For the achievement of above research aim and objectives, following research question is suggested:

  • What are the similarities and differences in market of Turkey and UK?
  • What is the current strategy of Turkish textile and clothing industry to penetrate in Turkish market?
  • Which is suitable entry and investment strategy to have competitive advantage in UK market?

1.6 Structure of the Study

The structure of this dissertation and its context are shown as follows:

Chapter One: Introduction – This chapter provides background the issue i.e. internationalization of Turkish firms in UK market as well as aims and objectives of the study. Moreover, the chapter also highlights specific research questions that are answered using primary and secondary research.

Chapter Two: Literature Review – This chapter presents critical analysis of previous studies conducted on similar issue of internationalization, various theories that create background for strategies of firms when expanding abroad. Moreover, previous literature on Turkish and UK textile industry is also included in the chapter.

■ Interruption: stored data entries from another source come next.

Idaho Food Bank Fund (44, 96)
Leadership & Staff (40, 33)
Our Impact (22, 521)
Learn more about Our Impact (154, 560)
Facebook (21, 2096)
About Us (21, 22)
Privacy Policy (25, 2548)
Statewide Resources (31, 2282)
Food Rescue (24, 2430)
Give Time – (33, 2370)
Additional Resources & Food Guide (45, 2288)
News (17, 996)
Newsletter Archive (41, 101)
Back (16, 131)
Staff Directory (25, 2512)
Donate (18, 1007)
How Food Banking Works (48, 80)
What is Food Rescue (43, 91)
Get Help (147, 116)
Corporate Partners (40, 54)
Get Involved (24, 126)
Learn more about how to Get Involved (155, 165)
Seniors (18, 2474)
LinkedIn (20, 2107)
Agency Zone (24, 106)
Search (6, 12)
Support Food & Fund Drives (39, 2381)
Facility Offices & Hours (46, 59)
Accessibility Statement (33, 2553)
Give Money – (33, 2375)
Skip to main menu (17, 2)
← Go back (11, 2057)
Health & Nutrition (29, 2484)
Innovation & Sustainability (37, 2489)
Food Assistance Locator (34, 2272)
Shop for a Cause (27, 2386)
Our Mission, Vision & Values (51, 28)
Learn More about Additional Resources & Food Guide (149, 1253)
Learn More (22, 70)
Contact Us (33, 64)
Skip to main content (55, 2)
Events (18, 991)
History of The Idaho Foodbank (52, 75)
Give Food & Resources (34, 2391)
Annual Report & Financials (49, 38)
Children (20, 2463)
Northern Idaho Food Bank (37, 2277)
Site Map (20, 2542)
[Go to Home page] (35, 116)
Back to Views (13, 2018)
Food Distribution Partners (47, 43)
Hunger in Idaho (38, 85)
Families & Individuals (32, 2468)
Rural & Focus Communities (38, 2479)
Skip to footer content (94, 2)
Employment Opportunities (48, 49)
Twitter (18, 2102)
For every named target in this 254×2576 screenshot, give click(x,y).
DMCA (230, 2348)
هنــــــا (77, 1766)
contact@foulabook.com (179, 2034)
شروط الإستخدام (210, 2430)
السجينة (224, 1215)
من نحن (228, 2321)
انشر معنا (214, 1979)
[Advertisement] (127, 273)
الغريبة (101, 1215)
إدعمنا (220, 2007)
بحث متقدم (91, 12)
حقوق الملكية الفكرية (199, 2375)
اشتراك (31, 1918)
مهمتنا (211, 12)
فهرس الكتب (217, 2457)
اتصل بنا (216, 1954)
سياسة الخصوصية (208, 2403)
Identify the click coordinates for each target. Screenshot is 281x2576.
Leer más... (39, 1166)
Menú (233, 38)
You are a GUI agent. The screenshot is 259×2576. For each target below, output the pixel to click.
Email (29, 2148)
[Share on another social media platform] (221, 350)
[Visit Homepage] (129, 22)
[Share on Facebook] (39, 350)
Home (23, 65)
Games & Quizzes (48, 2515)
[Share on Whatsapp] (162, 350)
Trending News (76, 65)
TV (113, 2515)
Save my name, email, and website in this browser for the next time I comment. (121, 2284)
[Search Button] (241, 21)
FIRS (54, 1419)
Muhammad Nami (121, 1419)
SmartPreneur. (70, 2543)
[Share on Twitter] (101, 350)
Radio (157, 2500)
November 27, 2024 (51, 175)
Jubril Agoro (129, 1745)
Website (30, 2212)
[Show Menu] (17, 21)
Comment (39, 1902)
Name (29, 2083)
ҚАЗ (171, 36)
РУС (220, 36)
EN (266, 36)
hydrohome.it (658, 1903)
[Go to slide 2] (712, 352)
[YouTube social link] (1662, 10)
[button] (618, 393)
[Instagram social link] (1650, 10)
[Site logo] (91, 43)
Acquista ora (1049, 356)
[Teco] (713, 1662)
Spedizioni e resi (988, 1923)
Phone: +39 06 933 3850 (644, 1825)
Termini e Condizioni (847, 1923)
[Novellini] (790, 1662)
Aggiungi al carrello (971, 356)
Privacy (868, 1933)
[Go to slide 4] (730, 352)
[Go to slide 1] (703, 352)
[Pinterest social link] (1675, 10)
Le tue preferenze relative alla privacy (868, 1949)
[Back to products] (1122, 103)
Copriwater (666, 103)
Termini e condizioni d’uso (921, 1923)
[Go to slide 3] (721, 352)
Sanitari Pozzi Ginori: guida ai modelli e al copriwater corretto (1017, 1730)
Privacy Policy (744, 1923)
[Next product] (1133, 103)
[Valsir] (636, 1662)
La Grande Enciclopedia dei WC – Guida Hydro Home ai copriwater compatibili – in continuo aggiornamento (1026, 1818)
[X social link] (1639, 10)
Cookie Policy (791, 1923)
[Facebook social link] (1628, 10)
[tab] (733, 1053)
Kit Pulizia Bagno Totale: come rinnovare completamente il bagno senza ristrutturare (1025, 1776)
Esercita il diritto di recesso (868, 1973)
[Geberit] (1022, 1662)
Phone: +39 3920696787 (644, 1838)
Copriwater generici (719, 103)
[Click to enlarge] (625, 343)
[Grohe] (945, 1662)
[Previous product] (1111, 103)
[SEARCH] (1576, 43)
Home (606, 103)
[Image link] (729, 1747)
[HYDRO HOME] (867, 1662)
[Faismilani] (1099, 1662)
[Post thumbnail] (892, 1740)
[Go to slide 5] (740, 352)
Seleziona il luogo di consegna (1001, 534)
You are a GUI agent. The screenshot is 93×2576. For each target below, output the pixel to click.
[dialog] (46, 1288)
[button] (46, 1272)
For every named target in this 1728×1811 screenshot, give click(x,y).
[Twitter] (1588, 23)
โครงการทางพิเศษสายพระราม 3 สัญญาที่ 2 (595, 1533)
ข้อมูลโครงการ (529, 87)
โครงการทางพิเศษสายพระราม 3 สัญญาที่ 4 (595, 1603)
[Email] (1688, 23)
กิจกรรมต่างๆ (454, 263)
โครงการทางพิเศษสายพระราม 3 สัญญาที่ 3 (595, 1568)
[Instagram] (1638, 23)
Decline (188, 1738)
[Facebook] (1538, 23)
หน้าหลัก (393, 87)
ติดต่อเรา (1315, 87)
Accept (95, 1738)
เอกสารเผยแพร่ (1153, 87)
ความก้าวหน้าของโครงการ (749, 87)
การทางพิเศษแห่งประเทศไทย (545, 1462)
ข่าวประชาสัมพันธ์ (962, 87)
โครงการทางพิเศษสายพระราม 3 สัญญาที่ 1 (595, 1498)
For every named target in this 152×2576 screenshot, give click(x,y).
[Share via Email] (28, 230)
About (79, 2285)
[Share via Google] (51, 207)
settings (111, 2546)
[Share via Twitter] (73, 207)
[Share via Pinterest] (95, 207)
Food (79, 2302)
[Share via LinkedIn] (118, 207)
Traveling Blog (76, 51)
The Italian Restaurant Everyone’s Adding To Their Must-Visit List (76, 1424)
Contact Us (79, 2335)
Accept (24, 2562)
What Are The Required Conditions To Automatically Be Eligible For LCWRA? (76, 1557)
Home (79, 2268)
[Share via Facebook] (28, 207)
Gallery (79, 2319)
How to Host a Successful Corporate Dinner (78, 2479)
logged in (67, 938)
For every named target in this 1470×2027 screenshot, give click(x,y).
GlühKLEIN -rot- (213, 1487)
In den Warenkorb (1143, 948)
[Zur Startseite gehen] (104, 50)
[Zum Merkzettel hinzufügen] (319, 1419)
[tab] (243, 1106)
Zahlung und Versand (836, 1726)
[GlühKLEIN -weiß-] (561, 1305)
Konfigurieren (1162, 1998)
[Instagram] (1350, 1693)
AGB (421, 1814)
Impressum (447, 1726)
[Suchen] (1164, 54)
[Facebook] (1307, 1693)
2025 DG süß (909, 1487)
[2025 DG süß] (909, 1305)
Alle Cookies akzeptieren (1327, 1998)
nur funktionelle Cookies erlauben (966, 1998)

Chapter Three: Research Methodology – This chapter presents details for research methods employed in this study along with details of sample and data collection. The chapter also presents various limitations associated with research method selected and ethical considerations in relation to the research which is conducted.

Chapter Four: Data Findings and Analysis – This chapter presents findings regarding economic and industry information of textile industry as well as external factors that need to be studied before recommending a strategy for Turkish textile industry. Based on the data analysis, various recommendations are presented to strategically enter UK market while maintaining increased market exposure.

Chapter Five: Conclusions and Recommendations – This chapter presents summary of findings from findings and secondary literature as well as recommendations based on limitations of this study for future researcher.